En la actualidad los bombardeos de Dresde son esgrimidos por negacionistas y por integrantes de la extrema derecha para impugnar las acusaciones contra el genocidio perpetrado por los nazis. O para igualar esta operación de los aliados con el plan sistemático de los nazis.
La discusión sobre si se trató de un ataque necesario, de una acción de combate válida o de un crimen de guerra continuará durante muchos años.
A la distancia, el ataque a Dresde parece haber tenido motivaciones que exceden lo táctico. Por un lado era un compromiso que había asumido Churchill con Stalin en la reciente conferencia de Yalta, para ayudar a las tropas soviéticas. Y un mensaje hacia este sobre el poder de fuego de los ingleses. Por otro parecía una especie de venganza del Carnicero Harris por los 55 mil pilotos británicos que habían sido derribados por los alemanes en los 5 años de la Segunda Guerra Mundial. Y también una táctica para infundir terror sobre la población civil alemana, para corroer su moral y confianza y apurar el final de la guerra. El poder aleccionador de la devastación, creían los altos mandos británicos, sería mayor si el ataque se dirigía hacia una ciudad que hasta el momento estuviera intacta.

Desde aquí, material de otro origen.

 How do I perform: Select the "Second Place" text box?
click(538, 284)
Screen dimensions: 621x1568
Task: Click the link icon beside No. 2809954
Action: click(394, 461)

El número de víctimas también está en discusión. En algún momento se llegó a hablar de casi 200 mil muertos. Al inicio de la guerra, Dresde tenía algo más de 600 mil habitantes. Para 1945 habían llegado miles de refugiados, corridos por el avance de los aliados. Algunas cifras oficiales del momento hablaban de 30 mil muertos. Hace dos décadas se creó una comisión integrada por prestigiosos historiadores e investigadores para intentar determinar el número de víctimas. La conclusión fue que oscilaba entre 18 mil y 25 mil, aunque unos años después ajustó el piso en 22.500 muertos. Otros investigadores sostienen que el número pudo ascender a 40 mil.
Entre los sobrevivientes hubo uno que tuvo mayor fama (o prestigio) que el resto. Un joven soldado norteamericano que había sido apresado y era obligado a trabajar para los nazis y que había sido alojado en un matadero. Kurt Vonnegut utilizó su experiencia en Dresde para escribir Matadero 5, una de sus obras maestras. Vonnegut había estado ahí. Había sufrido, había visto el horror, había sobrevivido. Pero sabía que ni él ni nadie era capaz de explicarlo, de comprenderlo. Por eso su novela salta en el tiempo, hay seres venidos de otro planeta, de Tralfamador, hay paranoia. Por eso Matadero 5 es una de los grandes textos bélicos de la literatura, un deforme manifiesto pacifista.
¿Cómo enfrentar lo incomprensible, cómo intentar asirlo, cómo lidiar con la devastación? Kurt Vonnegut escribió en Matadero 5: “Después de una matanza sólo queda gente muerta que nada dice ni nada desea; todo queda en silencio para siempre. Solamente los pájaros cantan. ¿Y qué dicen los pájaros? Todo lo que se puede decir sobre una matanza; ¿algo así como pío-pío?”.